Doel:
Schrijf het tekstfragment hieronder over het ontologisch godsbewijs verder, te beginnen na de laatste zin.

Tekstfragment:
▼

Ik plaats deze reactie bij het meest actuele bericht op je website, maar feitelijk heeft deze betrekking op de twee bijdragen die je vorig jaar plaatste (Een reductie van de vraag of God bestaat & Is het mogelijk dat God niet bestaat?)

Je stelt dat de twee uitspraken:

(a) het is mogelijk dat God bestaat
(b) het is mogelijk dat God niet bestaat

equivalent zijn en dat de verdere logische uitwerking van het argument weinig toevoegt aan de eigenlijke vraag of God bestaat (waarmee je twee bijdragen impliciet te lezen zijn als een onmiddellijk pleidooi voor natuurlijke theologie in de zin die McGrath hier aan geeft). Ik vind de wijze waarop je het argument uitwerkt bijzonder interessant. Maar ik vraag me af of je analyse juist is.

De crux van het ontologisch godsbewijs is natuurlijk gelegen in de wijze waarop God wordt gedefinieerd. God is een wezen dat, om werkelijk God te zijn, *noodzakelijk * bestaat. Dit wil zeggen: God moet bestaan in alle werelden. Wie nu zegt dat God mogelijk niet bestaat, zegt eigenlijk dat hij over God niet spreekt. Kortom, de persoon die uitspraak (b) doet heeft het over een ander wezen dan bedoeld wordt door persoon (a). En hiermee vervalt de vermeende symmetrie tussen de beide argumenten. De idee is dat als men de definitie van God aanvaardt, dat het dan niet mogelijk is om uitspraak (b) te doen.

▲

Gegevensdeel:
▼

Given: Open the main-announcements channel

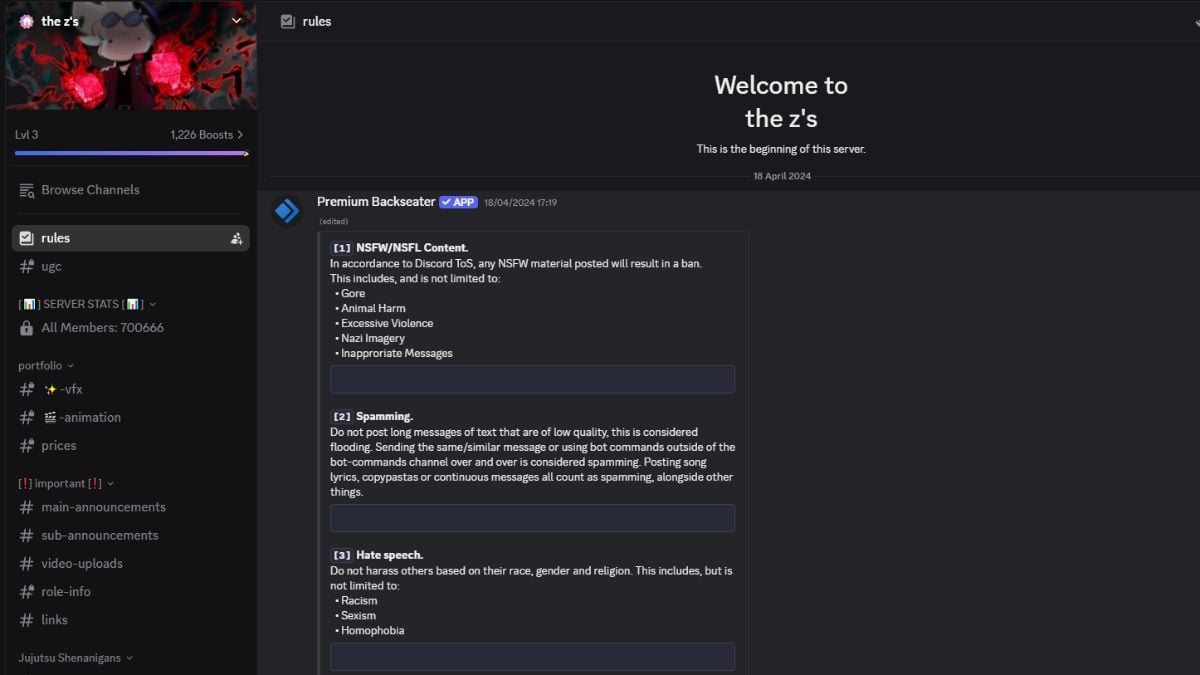Looking at the screenshot, I should pos(103,507).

▲

Antwoord:
Na analyse heeft het schaduwargument, meen ik, grosso-modo de volgende vorm (ik heb de definitie sterk aangezet om de a-symmetrie beter te doen uitkomen) :

G: God is dan en slechts dan alleen God indien hij noodzakelijk bestaat (definitie)

(1.) Het is mogelijk dat God niet bestaat

(M1) God bestaat niet noodzakelijk
(M2) Contradictie: G & [God bestaat niet noodzakelijk] (zie: definitie, M1)
(N) Niet is het mogelijk dat God niet bestaat

Uiteraard valt er over de metafysica van het argument lang en breed te debateren. Het enige wat ik bestrijdt is dat uit het schaduw-argument perse zou blijken dat de argumenten symmetrisch zijn. De verschillende personen die de uitspraken (a) en (b) voor hun rekening nemen hebben, naar ik meen, een verschillende opvatting van God.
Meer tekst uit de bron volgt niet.